5. Mean while the mortgagees appealed against the preliminary decree, and on the 2nd of December 1920 the appellate Court varied the preliminary decree by directing the payment of a larger sum and also by giving direction for payment of certain costs. The time for payment was extended by the appellate decree to the 2nd of March 1921. Before this latter data the plaintiff did deposit in Court an extra sum of Rs. 175 making a total of Rs. 1,991-10-6. There was however due from him under the appellate decree a further sum of Rupees 45-6-0 in respect of costs, and this sum he did not pay before the date in question.

6. On the 18th of June 1921 the mortgages applied to the Court and asked to be restored to possession of the mortgaged property, on the grounds that the decree of the appellate Court had modified the decree of the Court of first instance and that the full sum payable by the plaintiff mortgagor had not been deposited in Court. The mortgagee also asked for mesne profits for the period covered by the plaintiff's possession. The defendants got an order for redelivery of possession and also got an order entitling them to Rs. 800 as mesne profits for two years. The plaintiff then appealed on the ground that he had in effect complied with the terms of the appellate decree and was not entitled to re-deliver possession to the mortgagees.

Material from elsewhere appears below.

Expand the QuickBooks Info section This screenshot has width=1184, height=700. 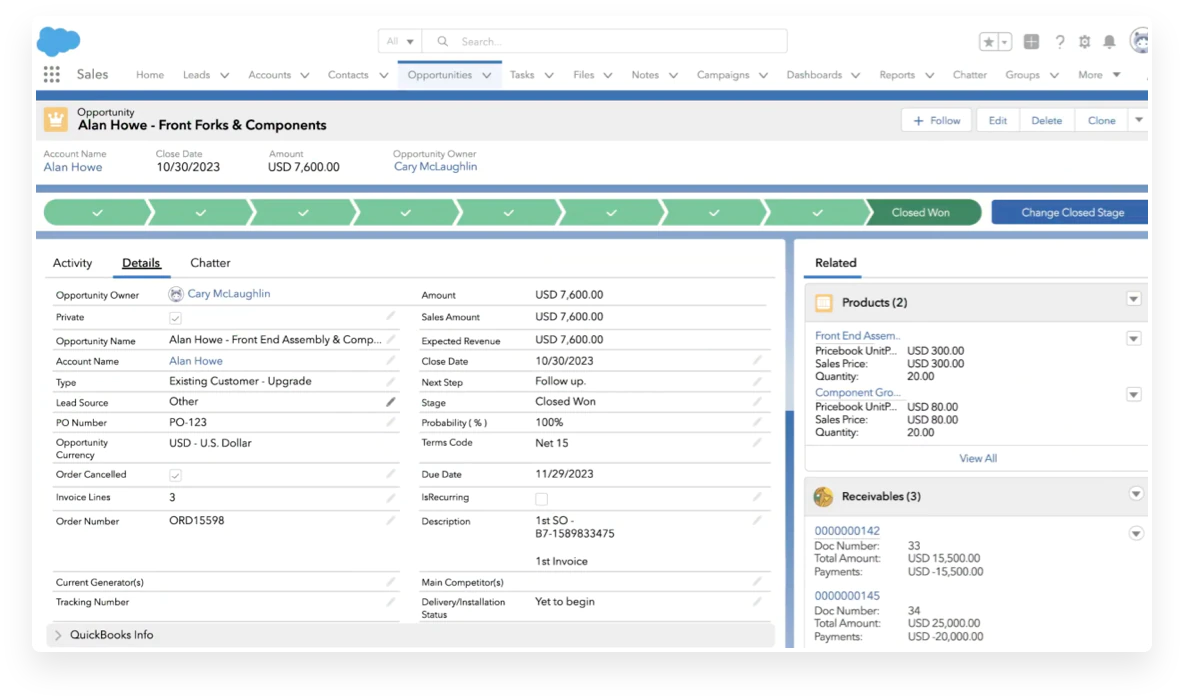coord(58,635)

In other words his plea was that the payment of the above mentioned sum of Rs. 45-6-0 was not a condition precedent to his obtaining redemption and to his being entitled to retain possession of the mortgaged property.

7. The question arose therefore whether this sum of Rs. 45-6-0, costs awarded in appeal, was a charge on the mortgaged property. Was this sum added to the mortgage money? The two learned Judges of this Court have differed in their opinion regarding this matter. It appears to us however that the view taken by Mr. Justice Daniels is the correct view and that as a matter of law this sum of Rs. 45-6-0 was a charge on the mortgaged property. It is true that in the decree of the appellate Court there was some confusion regarding the order for costs. The appellate Court was of opinion that the defendants mortgagees were entitled to their full costs in the Court of first instance; that is to say to a sum over Rs. 100 and it made an order accordingly. It laid down that the plaintiff mortgagor was liable to pay Rs. 1,991 10-6 by the 2nd of March 1921 and then went on to give further direction regarding costs. Both sides admit that as framed the additional order regarding costs was erroneous in respect of the amount specified; but there is no dispute whatever that a sum of Rupees 45-6-0 was payable by the mortgagor under the appellate Court's decree. The question whether costs awarded in the manner just referred to were a charge on the mortgaged property is one regarding which the law is well settled and in this connexion we may refer to the statement of the law laid down in Ghose's law of Mortgage in India, Edn. 4, Vol. 1, p. 619. Speaking of redemption the learned author says:

But the costs of the action will, as a rule, be only added to the amount of the security; and the mortgagor will be made personally liable for them only in very exceptional cases of mis-conduct.

8. The learned author goes on to say that it is certainly competent to the Court in the exercise of its discretion to award the costs personally against the mortgagor; but where the terms of the decree are ambiguous it ought not to be construed in such a manner as to enable the mortgagee to realise his costs personally from the mortgagor. The law has been laid down in the same sense in a case in this Court reported in Amina Bibi v. Ram Shankar Misra AIR 1919 All 297. We think therefore that the interpretation put upon this decree by Daniels, J., was a correct one and in accordance with the law as explained above. It follows therefore that the mortgagor, having failed to make a deposit in Court of the full sum charged upon the property, was not entitled to retain possession as against the mortgagees after the decree had been passed in appeal. We approve of the view taken by Daniels, J., and dismiss this appeal with costs including fees on the higher scale.